Wednesday, November 12, 2008

Vatican Official Warns Catholic Charities to Guard Religious Integrity

This week's meeting of the United States bishops received a stern warning from the president of the Pontifical Council "Cor Unum," that charitable institutions that are recipients of Catholic funds must not sell their souls by supporting causes that offend Catholic morals.

According to a National Catholic Reporter article, Cardinal Paul Josef Cordes told bishops that Catholic charities must not become “indistinguishable from secular organizations such as UNICEF, the Red Cross, and others.”
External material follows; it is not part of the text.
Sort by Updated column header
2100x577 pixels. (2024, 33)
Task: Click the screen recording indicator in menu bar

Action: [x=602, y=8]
The Cardinal also took the opportunity to applaud particular organizations for their fidelity and generosity, naming Catholic Charities USA, Catholic Relief Services, the Saint Vincent De Paul Society, and the Third Order Franciscans.
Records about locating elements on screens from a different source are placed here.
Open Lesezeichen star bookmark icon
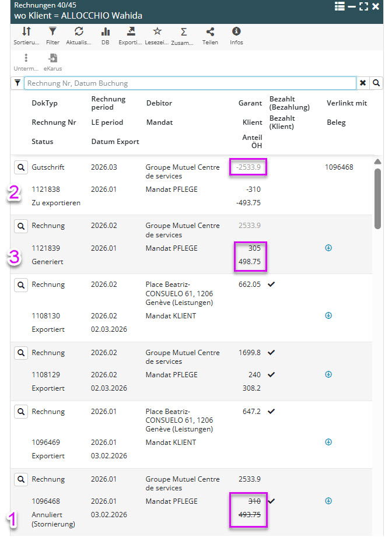This screenshot has height=537, width=385. (x=157, y=32)
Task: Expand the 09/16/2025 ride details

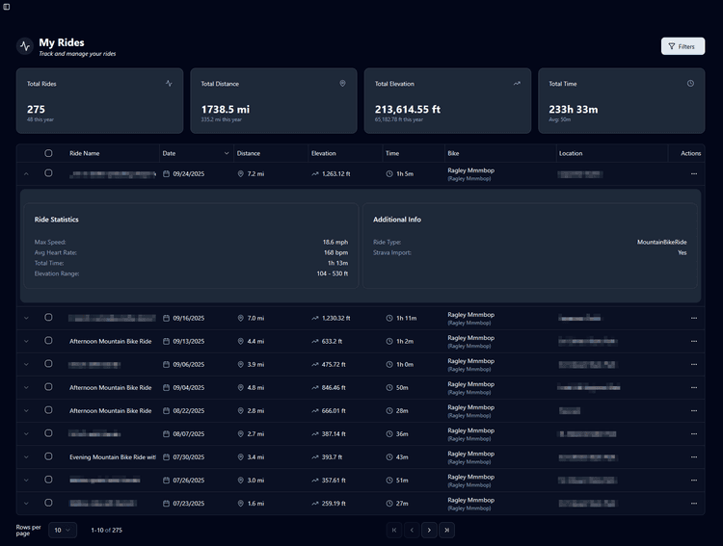Action: [26, 318]
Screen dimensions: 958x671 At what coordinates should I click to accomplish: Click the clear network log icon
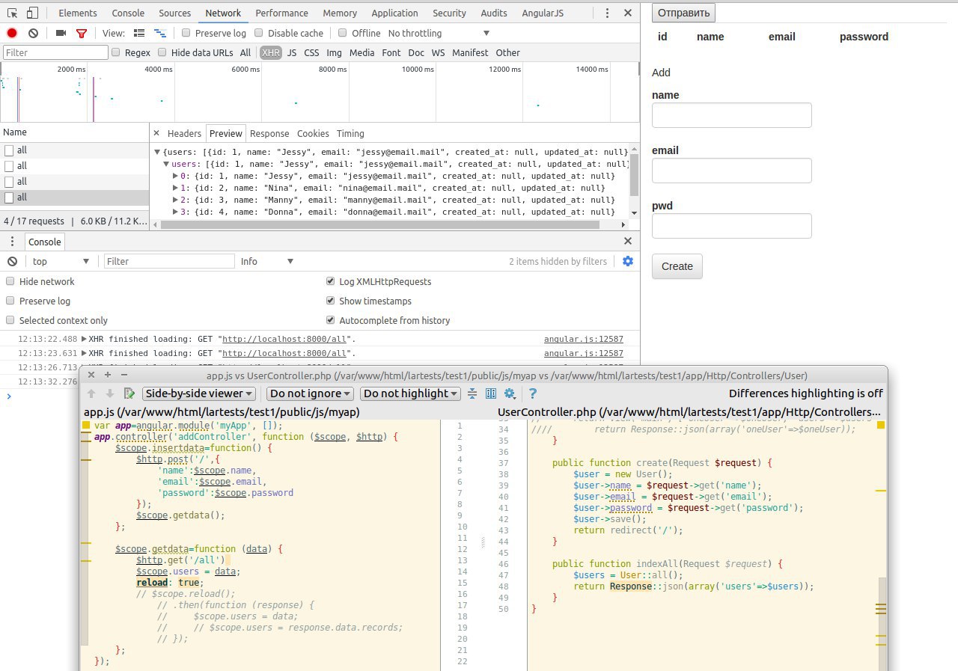click(33, 33)
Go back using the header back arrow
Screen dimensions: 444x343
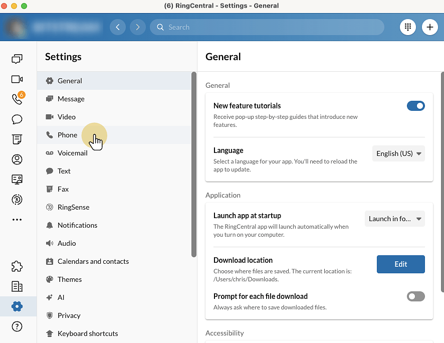[118, 27]
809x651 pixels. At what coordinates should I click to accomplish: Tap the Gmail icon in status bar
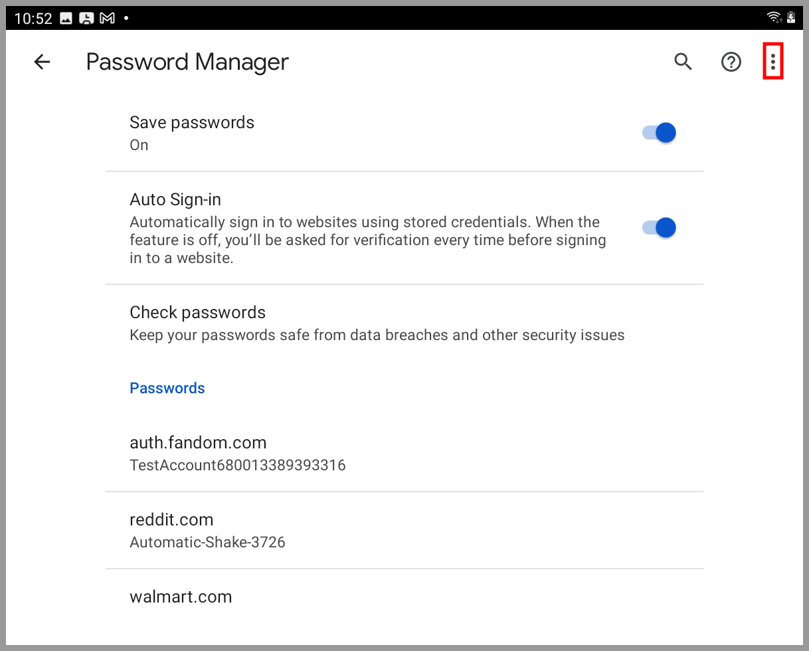[107, 18]
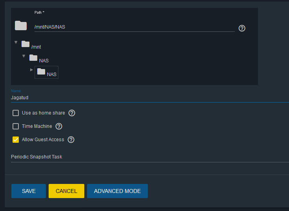Cancel the share form
Viewport: 289px width, 211px height.
(x=66, y=191)
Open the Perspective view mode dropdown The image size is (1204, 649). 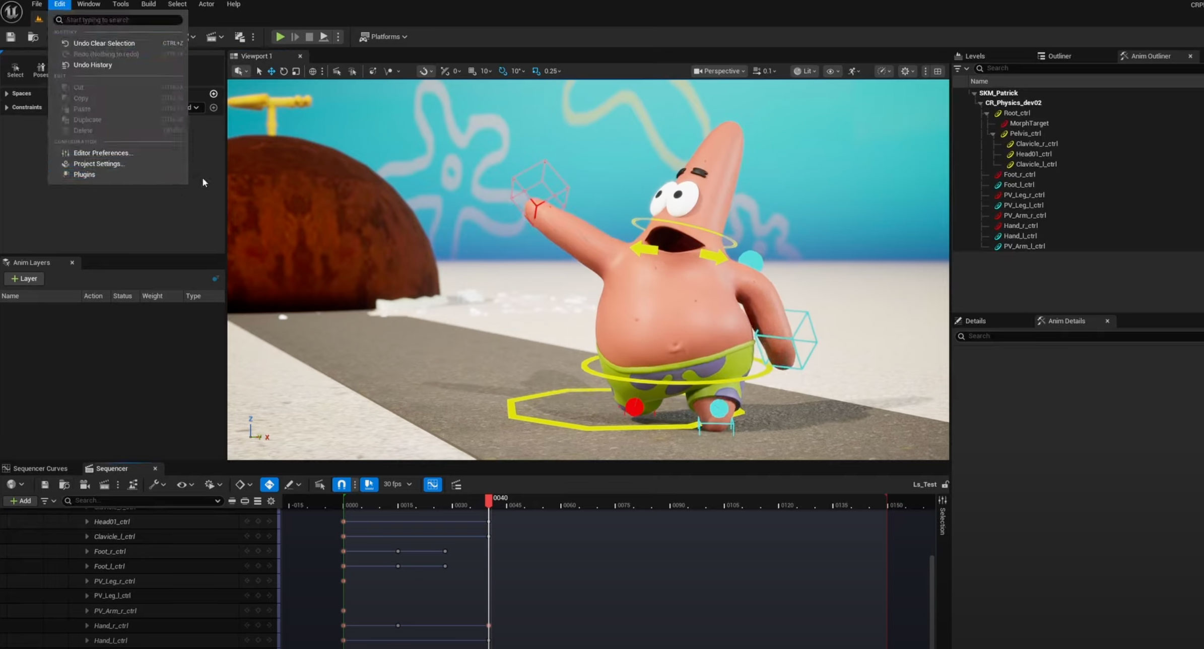coord(719,71)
Amid their success in generating funds, the cardinal said that such institutions must be particularly “vigilant about their side-effects.”

“Charitable organizations must not forget the Christian meaning of their activity, influenced by the present philanthropic climate or by excessive reliance on public funds,” said Cordes, who emphasized that Catholic charity should primarily be a “sign of God’s goodness.”
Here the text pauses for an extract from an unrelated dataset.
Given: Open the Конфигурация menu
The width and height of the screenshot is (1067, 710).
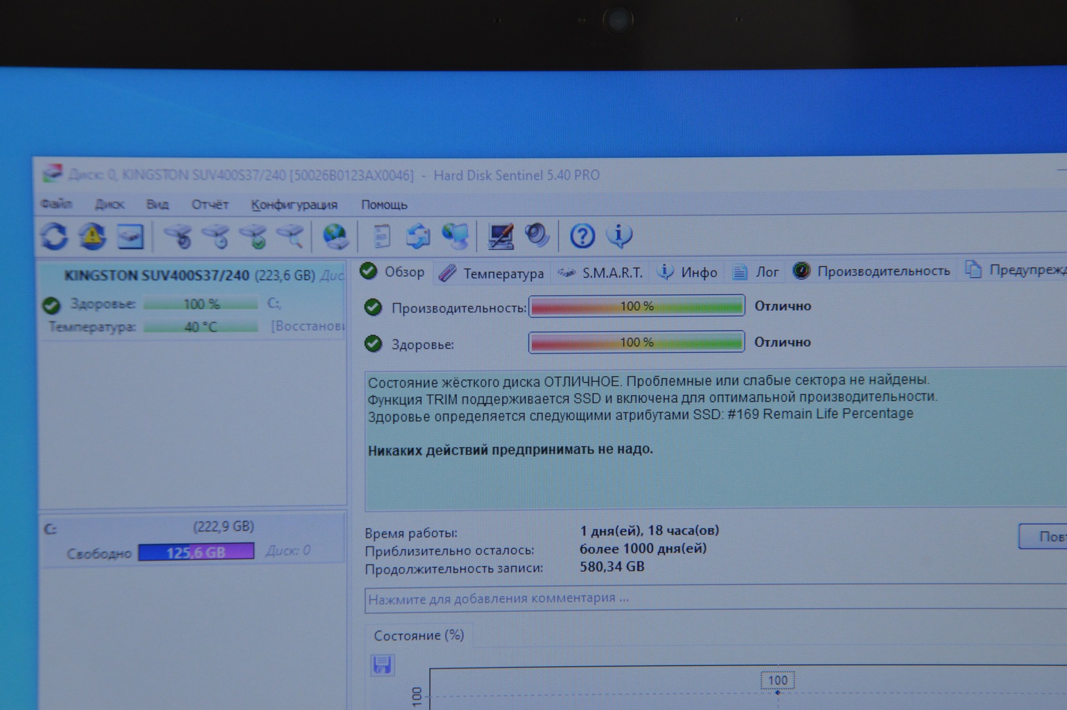Looking at the screenshot, I should click(x=294, y=204).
According to Cardinal Cordes, Cor Unum, the Vatican agency overseeing the church's charities around the globe, has organized a cycle of spiritual exercises grounded in Pope Benedict XVI's encyclical Deus Caritas Est. The exercises are designed to help Catholic charity organizers root their efforts in the Pope's theocentric doctrine of charitable activity.

The cardinal's talk elaborated on Catholic charity as springing from the faith of the Church and the example of Christ, rather than from abstract philanthropic motivations.

“The first aim is not to change society and structures, but the human heart, which is the foundation for those structures,” Cordes said.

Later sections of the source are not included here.